P11-18. Immunogenicity of Lactobacillus gasseri-FliC as an oral mucosal vaccine adjuvant for HIV
© Gunderson et al; licensee BioMed Central Ltd. 2009
Published: 22 October 2009
Transmission of HIV-1 across mucosal surfaces is the most prevalent mode of viral infection. Therefore, a successful vaccine must induce broad anti-viral immunity at the mucosal surface. In the present study, we investigated the immunogenicity of a novel Lactobacillus gasseri mucosal vaccine vector for use in oral delivery of HIV antigens. L. gasseri was genetically engineered to express Salmonella spp. flagellin (L. gasseri-FliC) – the agonist for Toll-like receptor 5 (TLR5) and a potent activator of innate immune cells.
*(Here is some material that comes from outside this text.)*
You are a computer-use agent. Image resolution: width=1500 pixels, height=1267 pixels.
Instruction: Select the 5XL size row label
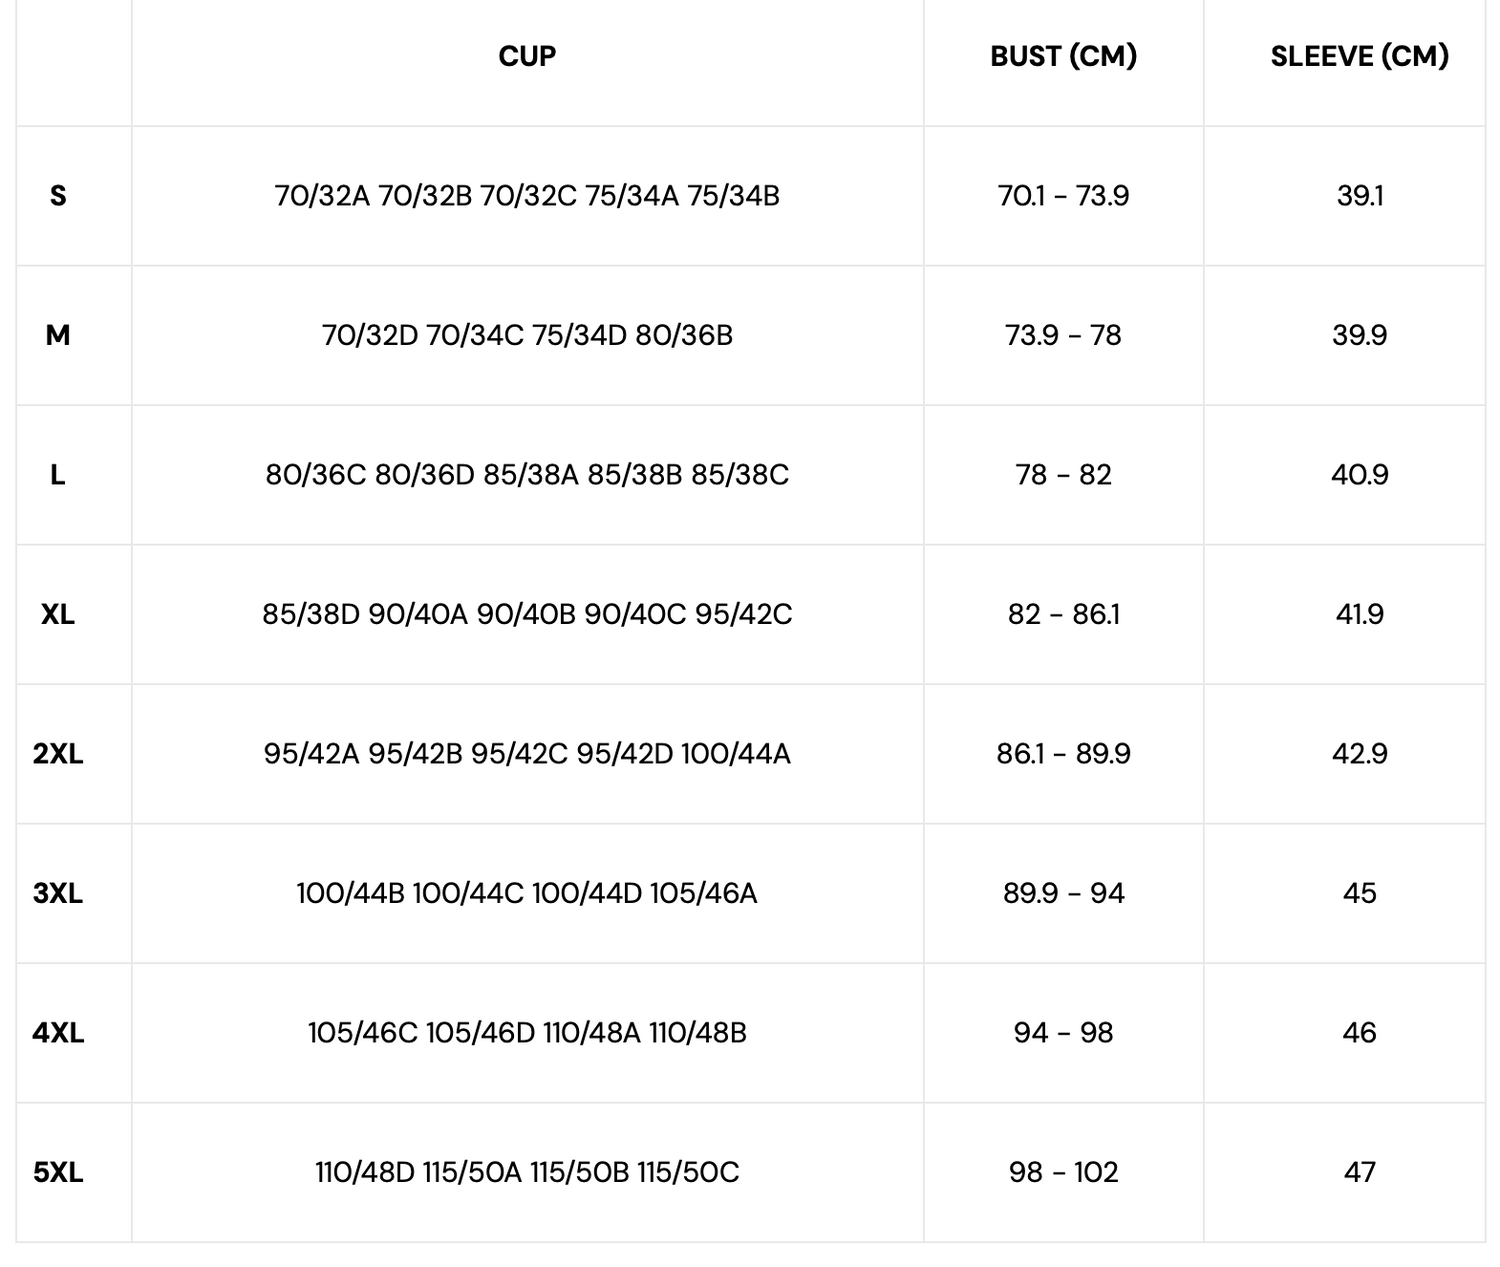[58, 1172]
To evaluate the potential adjuvant activity of our vector, we determined the ability of L. gasseri-FliC to induce myeloid dendritic cell (DC) activation as measured by phenotypic activation and cytokine production. Briefly, myeloid DCs were isolated and co-cultured with live L. gasseri (w.t.), L. gasseri-pTRK (empty plasmid), L. gasseri-FliC, and Lactobacillus acidophilus, as well as TLR agonists rFliC (TLR5) and rFLS-1 (TLR2/6). After 24 hours of co-culture, cytokine production was analyzed via a 27-plex Luminex assay and DC phenotype determined through flow cytometry.
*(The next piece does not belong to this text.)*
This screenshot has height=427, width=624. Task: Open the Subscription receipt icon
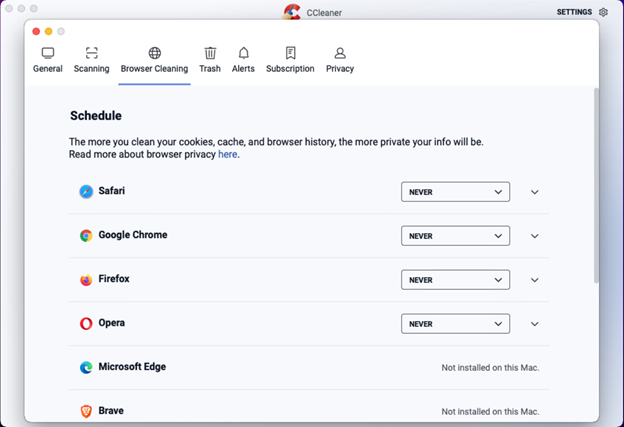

Each Lactobacillus treatment induced a unique response from the DCs regardless of strain, though different from purified TLR agonists alone. All treatment groups yielded higher surface concentrations of CD86 than CD80 amongst populations of CD80+CD86+HLAII+ DCs, but only L. acidophilus, L. gasseri-FliC, and rFliC induced significant increases in the overall percent of DCs expressing co-stimulatory molecules. Elevated levels of cytokines IL10, IL1RA, IFNγ, IL6, TNFα, IL1β, GM-CSF, G-CSF, and chemokines IL8, MIP1α, MIP1β were produced by Lactobacillus-pulsed DCs. IL12, IL2 and IL15 were produced in minimal concentrations, with the IL10:IL12 ratio being 100-fold greater than that of TLR agonists alone.
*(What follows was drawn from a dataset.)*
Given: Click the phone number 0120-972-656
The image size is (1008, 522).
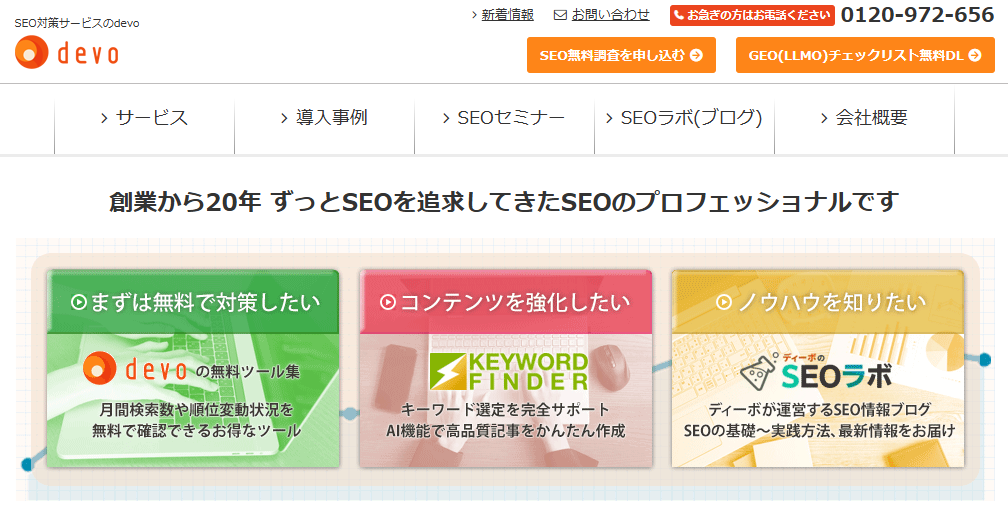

These results suggest DC phenotypic maturation is significantly affected by Lactobacillus treatment and immunological recruitment is likely, but the functional significance of the mixed inflammatory and anti-inflammatory cytokine profile must be evaluated in vivo to include the immunological perspective of the mucosa.
This article is published under license to BioMed Central Ltd.